This authorization remains controversial from a regulatory standpoint, as ANVISA still doesn't officially recognize cannabis prescription by biomedical professionals under RDC 327. The topic remains under institutional debate among professional councils, scientific entities and regulatory agencies.

The biomedical professional's technical role

Even with current limitations, biomedical professionals - especially those with complementary training in medical cannabis - can perform strategic functions:

Triage and structured history-taking
Application of validated clinical scales (e.g., ISI, GAD-7, PHQ-9)
Health education and therapeutic guidance
Longitudinal monitoring of clinical response
Document management and regulatory support for prescribing physicians

These responsibilities reinforce the biomedical professional's role as a multidisciplinary clinical agent, even without legal prerogative for direct prescription.

The physician's role

Diagnostic evaluation and therapeutic indication
Definition and prescription of cannabis products (type, concentration, dose, posology)
Legal responsibility (prescription signature with CRM)
Electronic health record documentation and report issuance
Continuous clinical monitoring and therapeutic adjustments

In the PrescrIA experiment...

This technical-regulatory division was mirrored in the AI agents' architecture:

Bá (biomedical agent): Responsible for welcoming patients, interpreting initial clinical data, and proposing hypotheses and referrals
Ju (medical agent): Evaluates the case and makes final decisions about approaches or prescriptions, based on protocols and current legal restrictions

This model simulates real clinical team practices - with structured collaboration, clear role definitions, and respect for current regulations.
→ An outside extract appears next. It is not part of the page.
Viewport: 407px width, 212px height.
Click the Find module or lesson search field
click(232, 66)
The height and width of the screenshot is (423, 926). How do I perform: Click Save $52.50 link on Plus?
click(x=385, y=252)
Below is the test scenario: A simple interface where agents received completed histories, accessed clinical protocols in PDF, processed symptom scores, and issued text recommendations - all in a simulated, supervised environment.

Article content

Figure 1: Basic demonstration architecture

The AI agents responsible for clinical decision-making - nicknamed "Bá" (biomedical agent) and "Ju" (medical agent) - were distinct instances of OpenAI's API, operating continuously for an extended period. Each was configured with:

Direct access to structured protocols (PDF) with symptom-based recommendations, clinical scoring and intervention criteria
Internal annotation system to record insights, hypotheses and prior decisions (a limited "working memory")
Structured history reading capability, received in JSON or standardized digital form
Interactive collaboration capacity - they could read each other's conclusions and discuss discrepancies before issuing joint recommendations
Explicit scope limitations preventing them from exceeding biomedical clinical boundaries (for Bá) or operating outside integrative/functional medicine (for Dr. Juliana)
Autonomy in formulating recommended approaches, which could include product suggestions, pharmacotherapy, complementary exams, or clinical referrals, always with protocol-based justification

Article content

Figure 2

Each agent decided how to interpret the history, which protocol cutoff points to consider, and how to formulate its recommendation. Afterwards, the two agents interacted to resolve any discrepancies and build a unified approach. Figure 2 (above) illustrates this operational architecture.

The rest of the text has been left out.